ATP Finals Torino: i voti ai maestri della racchetta

Va in archivio una edizione storica delle ATP Finals per i colori azzurri
Filippo Re

Va in archivio una edizione storica delle ATP Finals per i colori azzurri.

La stagione più bella di sempre per il tennis italiano regala un’altra enorme soddisfazione con il trionfo di Jannik Sinner alle ATP Finals di Torino; di seguito, i nostri voti ai tennisti che hanno preso parte a questo straordinario evento.

Jannik Sinner 10 e lode

Quasi 4.000 punti di vantaggio sul secondo in graduatoria nel ranking ATP, otto titoli in stagione con un bilancio di 70 vittorie in 76 partite: non ci sono più parole per descrivere le gesta del nativo di San Candido che diventa il primo italiano ad aggiudicarsi le Finals, tagliando il traguardo senza cedere neanche un set in tutto il torneo (soltanto Ivan Lendl nel 1986 era riuscito in una impresa simile). La cosa più bella è la certezza che ci saranno tante altre vittorie nella carriera di Jannik, già da ora il tennista italiano più forte di tutti i tempi.

Taylor Fritz 9

Non può fare di più l’americano che si arrende onorevolmente per due volte al campione altoatesino con un duplice 6-4 sia nel round robin che nella finale di domenica pomeriggio; il 4° posto in classifica e il bel successo ottenuto ai danni di Alexander Zverev in semifinale gli fanno prendere un voto altissimo.

Casper Ruud 8

Fa già un miracolo il norvegese ad arrivare in semifinale nonostante un girone in cui Zverev ed Alcaraz erano i chiari favoriti per il passaggio del turno; il 25enne di Oslo è bravo ad approfittare delle precarie condizioni di salute dello spagnolo e vince anche una bella partita con Andrey Rublev, tuttavia contro Sinner appare di almeno un paio di categorie inferiore.

Alexander Zverev 5,5

Dopo l’azzurro, è quello che esprime il tennis migliore nel corso della settimana torinese, però incappa in un’inattesa sconfitta in semifinale contro Taylor Fritz che lo fa finire dietro la lavagna; la sensazione è che gli manchi ancora qualcosa sul piano della personalità per passare dallo status di primo dei secondi a quello di campione.

Daniil Medvedev 4,5

Vince soltanto una partita contro Alex De Minaur, ma la crisi del russo appare evidente: la questione legata alle palle da tennis, troppo pesanti da spingere per un atleta longilineo come il finalista di Melbourne 2024, certamente incide, però non vorremmo che il moscovita avesse già imboccato il viale del tramonto sul piano delle motivazioni.
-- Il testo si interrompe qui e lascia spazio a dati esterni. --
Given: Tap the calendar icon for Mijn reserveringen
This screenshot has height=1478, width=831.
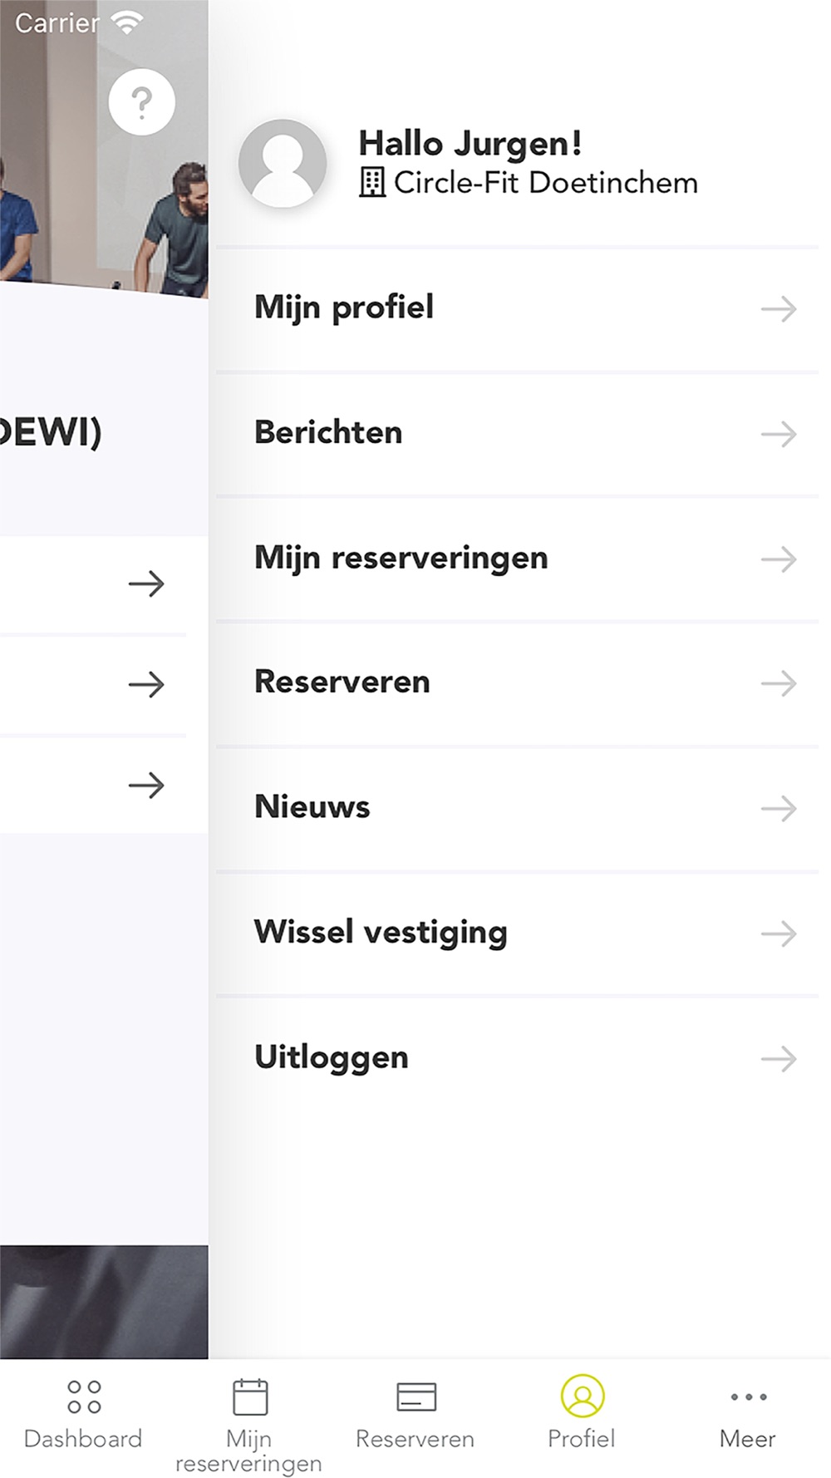Looking at the screenshot, I should tap(250, 1397).
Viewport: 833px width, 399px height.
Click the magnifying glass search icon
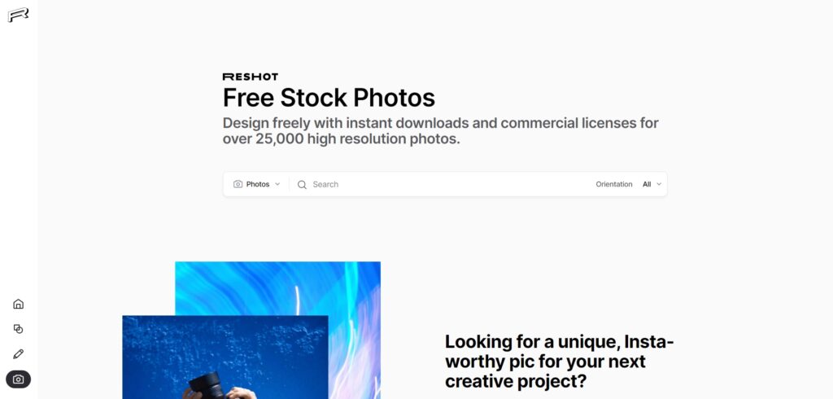click(302, 185)
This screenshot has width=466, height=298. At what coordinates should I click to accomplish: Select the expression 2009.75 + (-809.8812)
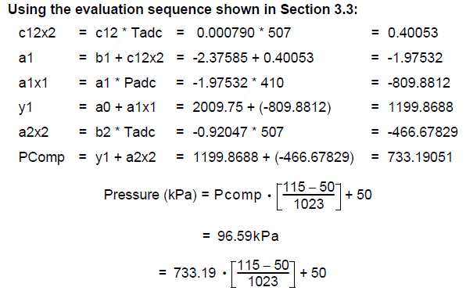[x=262, y=107]
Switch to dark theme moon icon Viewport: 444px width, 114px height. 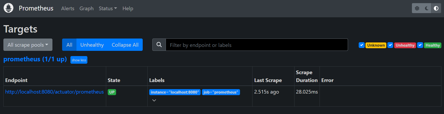point(427,8)
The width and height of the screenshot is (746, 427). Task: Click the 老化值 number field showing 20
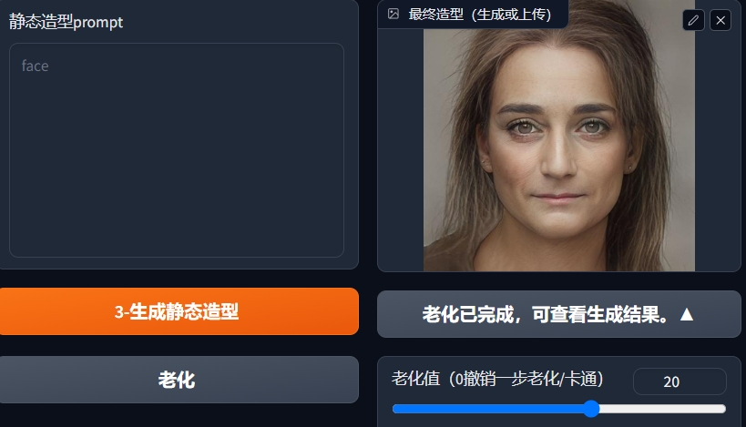click(680, 381)
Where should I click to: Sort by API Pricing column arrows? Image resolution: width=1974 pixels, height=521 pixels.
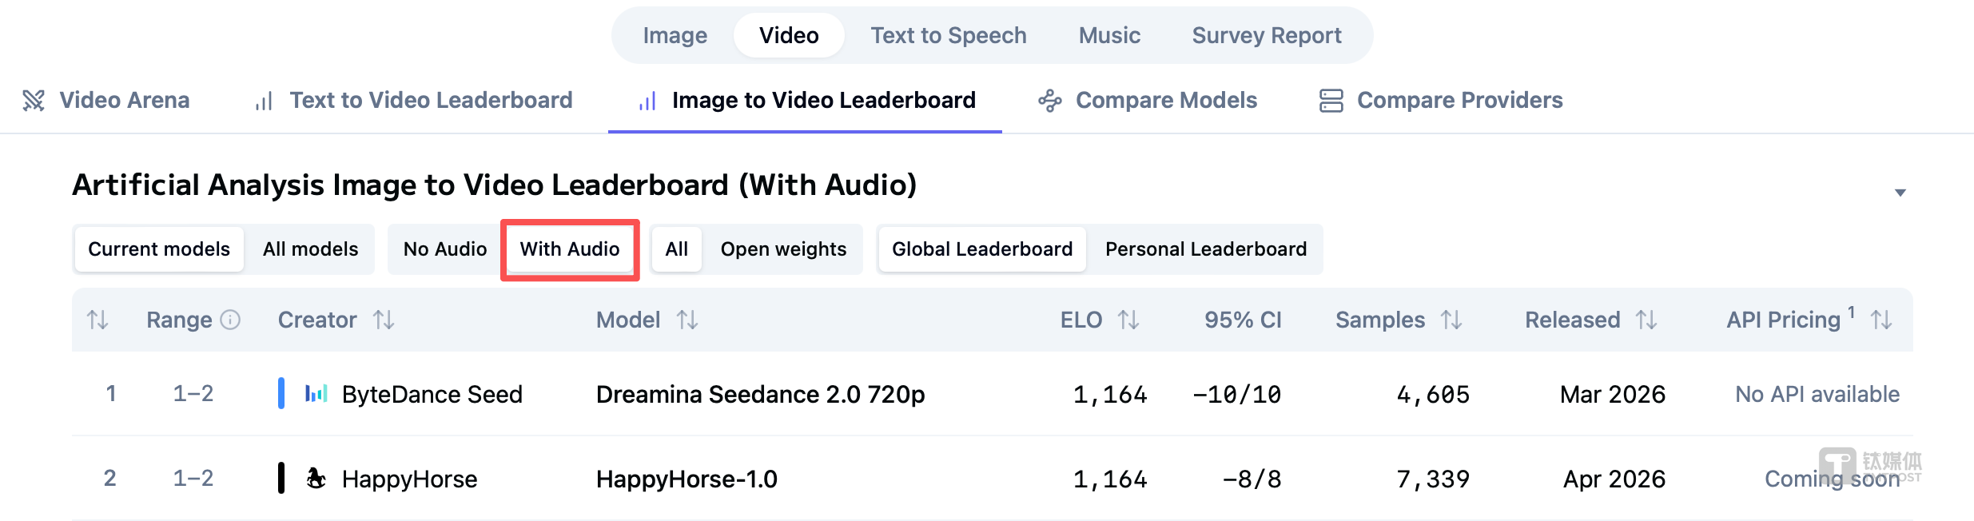coord(1881,320)
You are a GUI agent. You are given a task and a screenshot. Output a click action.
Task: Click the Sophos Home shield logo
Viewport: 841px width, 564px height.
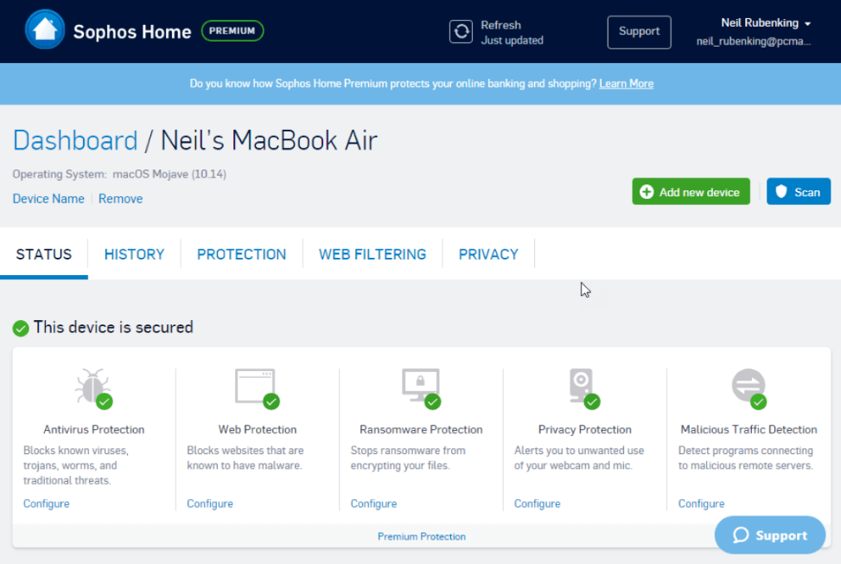44,31
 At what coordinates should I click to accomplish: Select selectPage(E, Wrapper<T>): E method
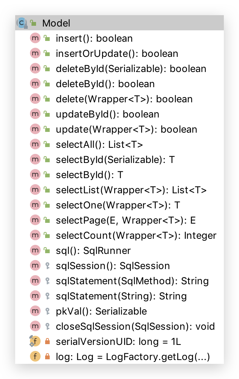pyautogui.click(x=126, y=220)
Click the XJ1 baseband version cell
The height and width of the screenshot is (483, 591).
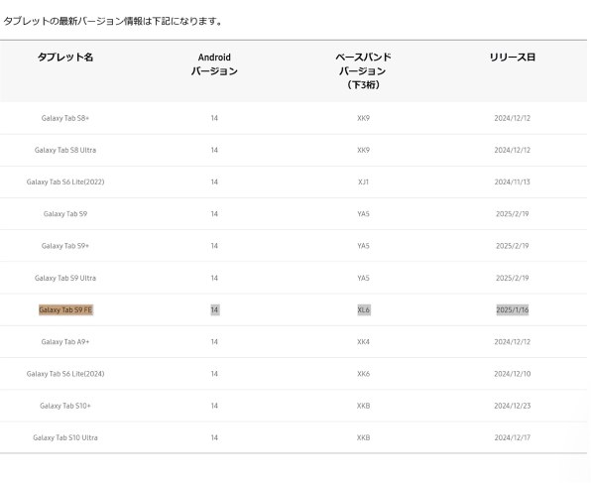pos(363,181)
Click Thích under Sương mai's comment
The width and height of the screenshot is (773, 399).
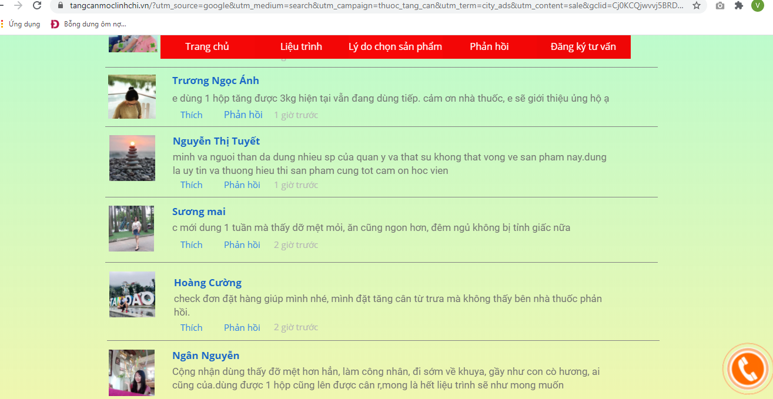pos(191,244)
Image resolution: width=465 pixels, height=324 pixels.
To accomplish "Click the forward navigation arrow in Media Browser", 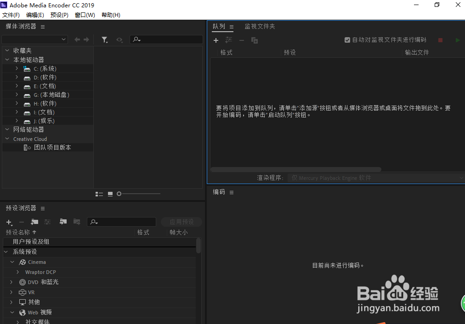I will [x=85, y=39].
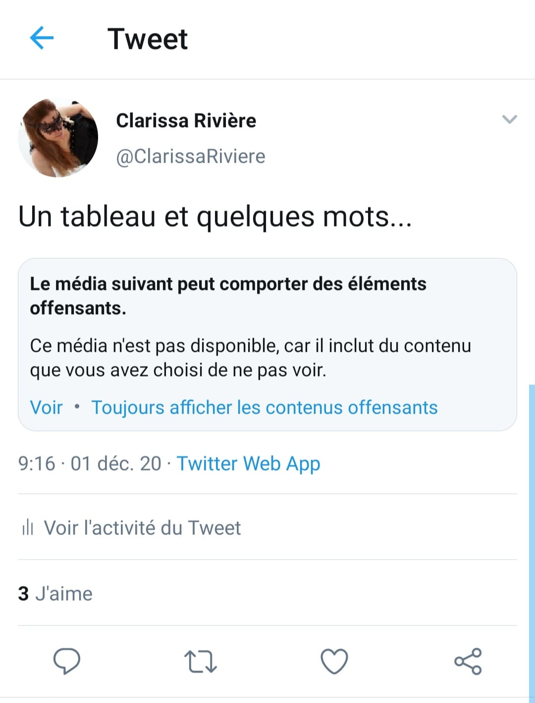Tap the reply speech bubble icon

pyautogui.click(x=66, y=661)
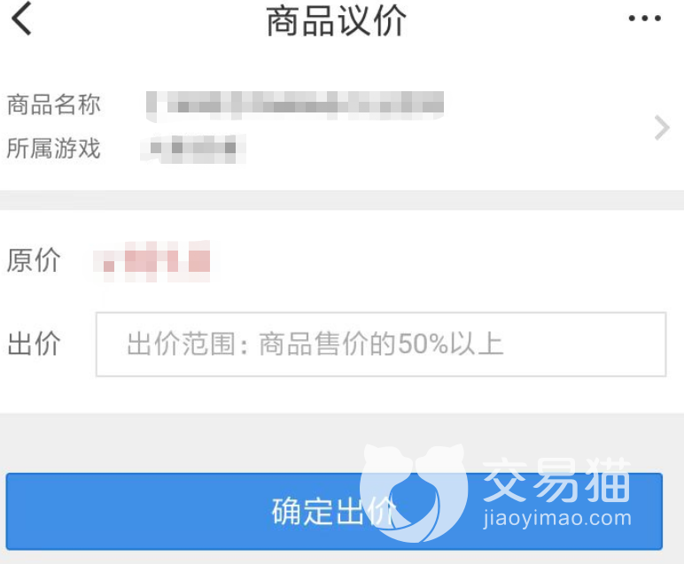
Task: Select the 商品名称 label
Action: click(x=54, y=104)
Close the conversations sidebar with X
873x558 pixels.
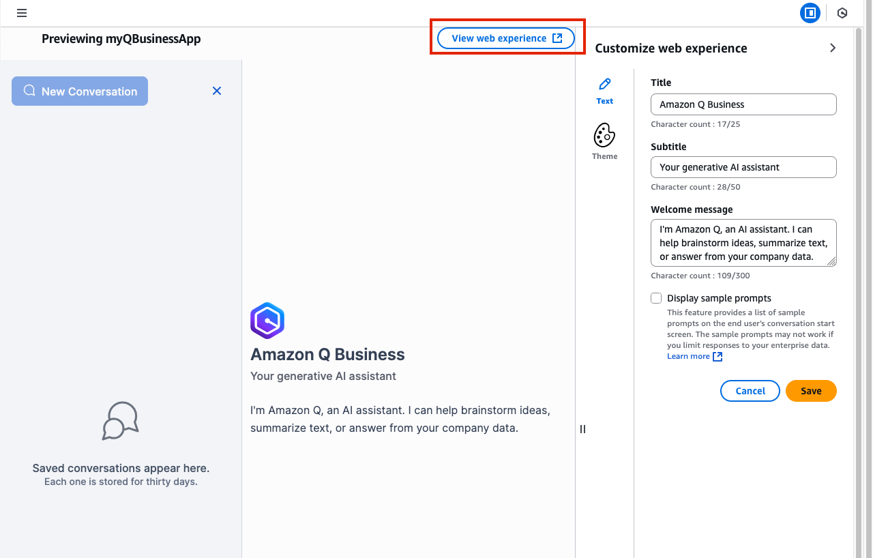[x=217, y=91]
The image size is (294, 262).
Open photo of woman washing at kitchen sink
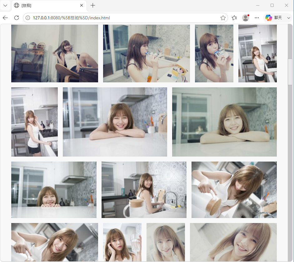(x=144, y=190)
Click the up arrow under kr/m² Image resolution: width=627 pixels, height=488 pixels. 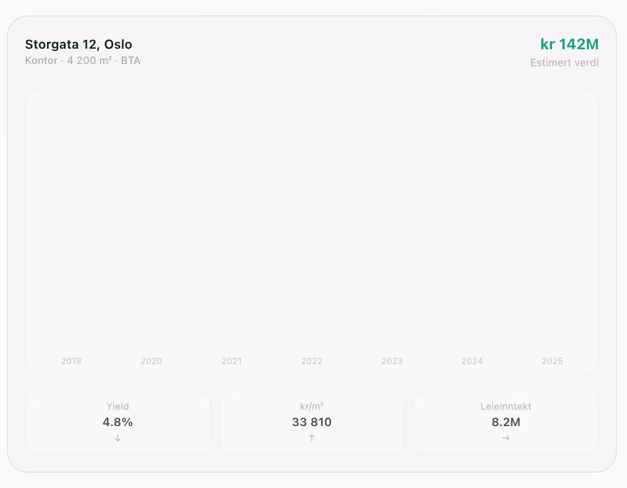[x=312, y=438]
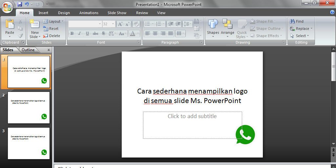This screenshot has height=168, width=336.
Task: Switch to the Insert ribbon tab
Action: [x=43, y=13]
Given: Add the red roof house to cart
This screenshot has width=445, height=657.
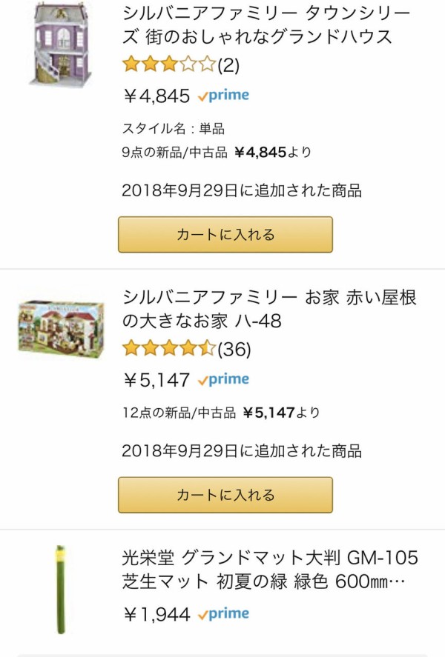Looking at the screenshot, I should pos(225,496).
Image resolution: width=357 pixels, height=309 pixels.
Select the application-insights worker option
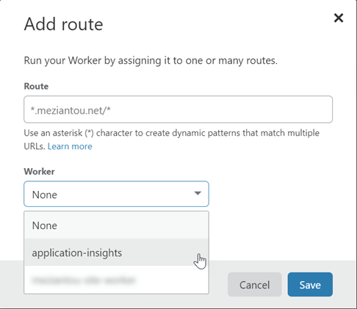point(116,252)
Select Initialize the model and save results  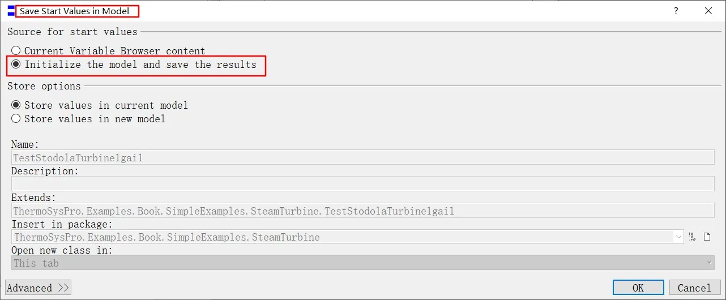pyautogui.click(x=16, y=65)
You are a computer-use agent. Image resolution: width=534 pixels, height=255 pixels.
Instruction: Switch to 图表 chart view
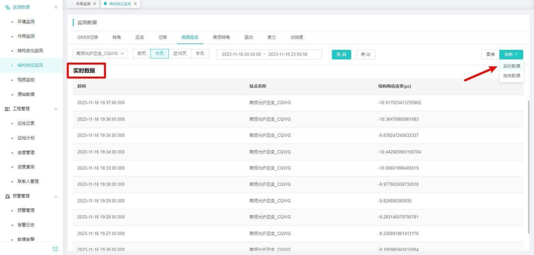point(490,55)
Alex De Minaur 6 (d’incoraggiamento)

L’aussie è un lottatore di primissimo livello, ma sul piano tennistico non ha diritto di cittadinanza in questo evento e conclude, quindi, con tre sconfitte in altrettante partite disputate, mettendo comunque in seria difficoltà Taylor Fritz nell’ultima giornata del girone Ilie Nastase in cui arriva ad un passo dall’imporsi in due set prima di arrendersi in tre.

Carlos Alcaraz 4

La vera delusione delle ATP Finals è proprio lo spagnolo che, da rivale più accreditato di Jannik Sinner, non riesce a superare neanche il round robin; il virus influenzale che l’ha colpito a ridosso dell’evento rappresenta, senza dubbio, un alibi, però è innegabile che al coperto il connazionale di Rafa Nadal non abbia ancora espresso il suo miglior tennis.

Andrey Rublev 5

Gioca bene, ma perde sempre: non è una bella combinazione quella che riassume l’esperienza del moscovita a Torino dove, pur lottando in ogni match, rimane con un pugno di mosche in mano, terminando all’ultimo posto il gruppo intitolato a John Newcombe; il timore è che Rublev sarà costretto anche in futuro ad un ruolo di comparsa nei grandi avvenimenti.